HESI LPN
HESI Pediatrics Quizlet
1. A 13-year-old girl tells the nurse at the pediatric clinic that she took a pregnancy test and it was positive. She adds that her grandfather, with whom she, her younger sisters, and her mother live, has repeatedly molested her for the past 3 years. When the nurse asks the girl if she has told this to anyone, she replies, 'Yes, but my mother doesn’t believe me.' Legally, who should the nurse notify?
- A. Police regarding a possible sex crime
- B. Healthcare provider to confirm the pregnancy
- C. Child Protective Services for immediate intervention
- D. Girl’s mother about the positive pregnancy test result
Correct answer: C
Rationale: In this scenario, the nurse should notify Child Protective Services for immediate intervention. The girl disclosed ongoing sexual abuse by her grandfather, which is a serious concern requiring immediate protection and intervention by the appropriate authorities. Child Protective Services are trained to handle cases of child abuse and neglect, ensuring the safety and well-being of the child. While notifying the police about a possible sex crime is crucial, Child Protective Services should be the first point of contact in cases of suspected child abuse due to their specialized role. Confirming the pregnancy through a healthcare provider is not the priority at this moment, as ensuring the safety of the child is paramount. Informing the girl's mother about the positive test result is not appropriate given the lack of belief in the abuse disclosure and the potential risk to the child's safety.

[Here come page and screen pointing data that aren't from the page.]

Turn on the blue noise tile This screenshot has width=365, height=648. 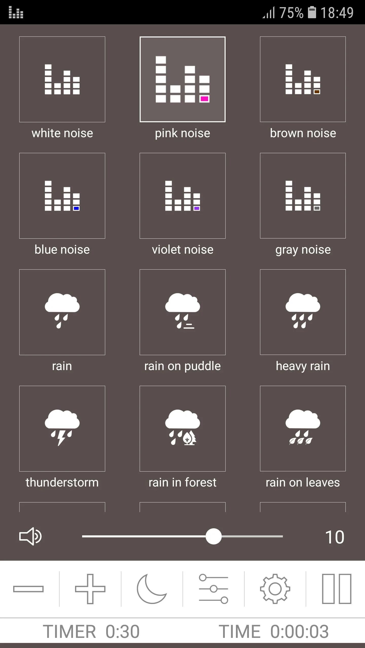point(62,196)

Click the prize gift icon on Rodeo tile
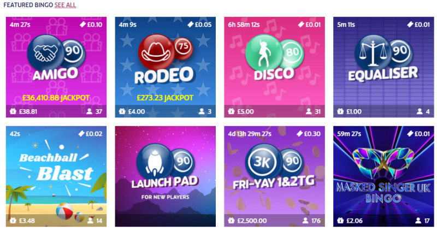click(x=122, y=111)
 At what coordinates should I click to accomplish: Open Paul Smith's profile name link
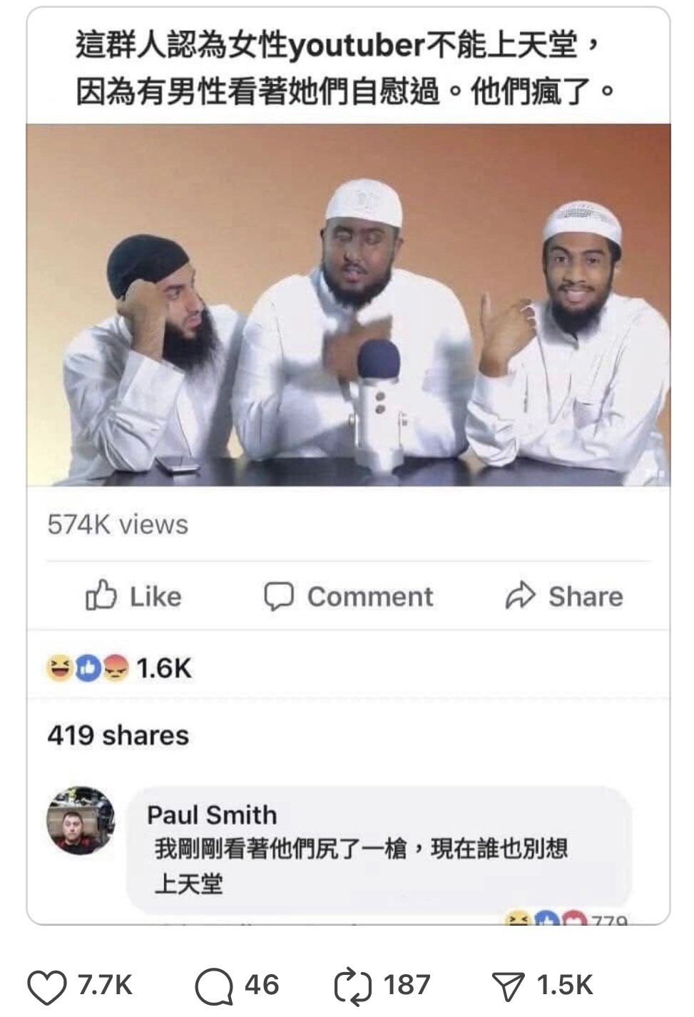pyautogui.click(x=212, y=815)
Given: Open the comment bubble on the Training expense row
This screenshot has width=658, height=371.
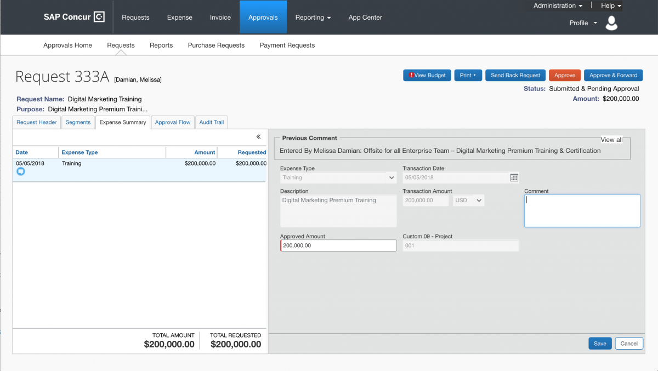Looking at the screenshot, I should [20, 172].
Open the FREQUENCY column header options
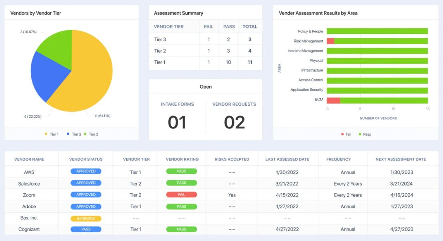Screen dimensions: 443x241 pyautogui.click(x=338, y=159)
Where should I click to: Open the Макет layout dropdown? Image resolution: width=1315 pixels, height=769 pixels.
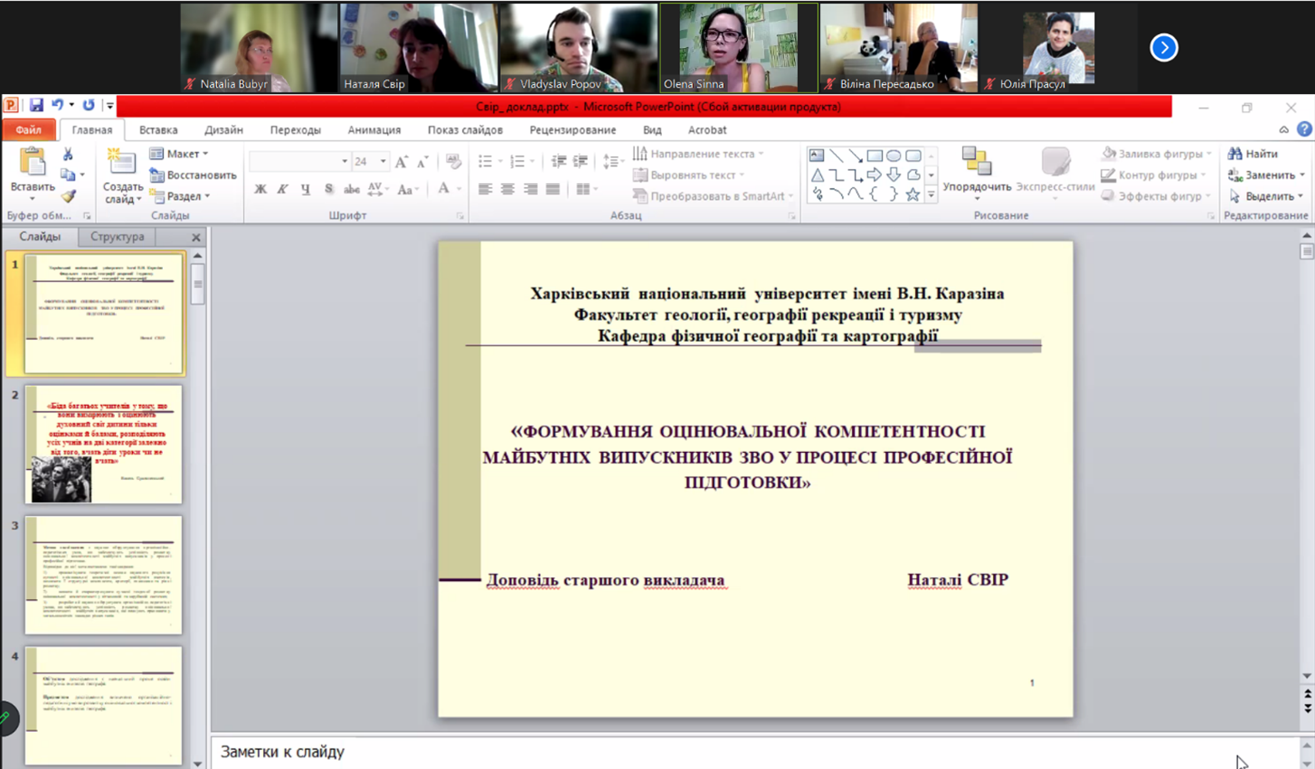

2. A nurse is caring for an infant born with exstrophy of the bladder. What does the nurse determine is the greatest risk for this infant?
- A. Infection
- B. Dehydration
- C. Urinary retention
- D. Intestinal obstruction
Correct answer: A
Rationale: Infection is the greatest risk for an infant with exstrophy of the bladder due to the exposure of the bladder and surrounding tissues. The bladder mucosa and adjacent tissues being exposed increase the susceptibility to infections. Dehydration (Choice B) is not the primary concern in this condition. Urinary retention (Choice C) is less likely as exstrophy of the bladder usually presents with constant dribbling of urine. Intestinal obstruction (Choice D) is not directly related to exstrophy of the bladder.

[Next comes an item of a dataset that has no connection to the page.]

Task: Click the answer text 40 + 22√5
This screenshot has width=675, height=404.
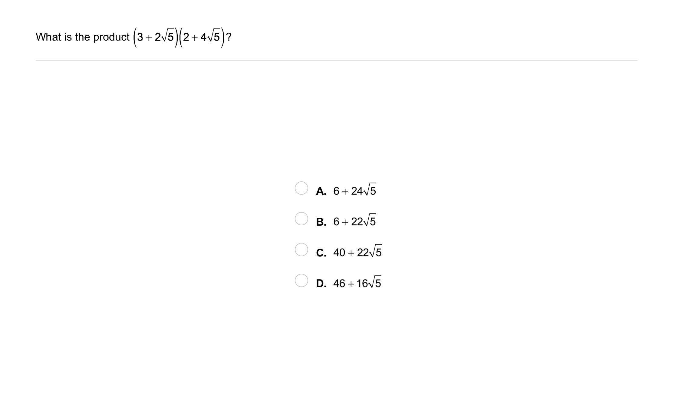Action: click(357, 252)
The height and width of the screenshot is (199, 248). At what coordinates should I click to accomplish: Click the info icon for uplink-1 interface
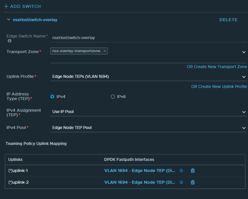181,171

3. A healthcare provider is preparing a 2-year-old child for surgery. What preoperative teaching should be provided to this child?
- A. Explaining the procedure in simple terms
- B. Using a doll to demonstrate the procedure
- C. Showing pictures of the hospital environment
- D. Allowing the child to play with medical equipment
Correct answer: B
Rationale: Using a doll to demonstrate the procedure is the most appropriate preoperative teaching method for a 2-year-old child. It helps them understand what to expect in a non-threatening way by providing a visual representation of the upcoming surgery. Explaining the procedure in simple terms may be too abstract for a child of this age, as they may not fully comprehend verbal explanations. Showing pictures of the hospital environment may not be as effective as using a doll, as it may not provide a concrete understanding of the actual procedure. Allowing the child to play with medical equipment is unsafe and does not adequately prepare them for the surgery, as it may lead to misunderstandings or fear regarding the equipment's actual use during the surgery.
4. A child is admitted with extensive burns. The nurse notes burns on the child’s lips and singed nasal hairs. The nurse should suspect that the child has a(n)
- A. chemical burn
- B. inhalation injury
- C. electrical burn
- D. hot-water scald
Correct answer: B
Rationale: Burns on the lips and singed nasal hairs are indicative of an inhalation injury. This suggests that the child has likely inhaled hot gases or smoke, leading to damage in the respiratory tract. Choice A, chemical burn, is incorrect because the symptoms described are more aligned with inhalation rather than direct contact with chemicals. Choice C, electrical burn, is incorrect as there are no mentions of contact with an electrical source. Choice D, hot-water scald, is also incorrect as the presentation of burns on the lips and singed nasal hairs is not characteristic of scald injuries.
5. A nurse is caring for a child with a diagnosis of acute lymphoblastic leukemia (ALL). What is the priority nursing intervention?
- A. Administering chemotherapy
- B. Preventing infection
- C. Monitoring for signs of bleeding
- D. Providing nutritional support
Correct answer: B
Rationale: The correct answer is preventing infection. In caring for a child with acute lymphoblastic leukemia (ALL), preventing infection is the priority nursing intervention. Children with ALL are immunocompromised due to the disease and its treatment, making them more susceptible to infections. Administering chemotherapy, while important, is not the priority as preventing infection takes precedence to avoid complications. Monitoring for signs of bleeding and providing nutritional support are also essential components of care for a child with ALL, but preventing infection is the priority to ensure the child's safety and well-being.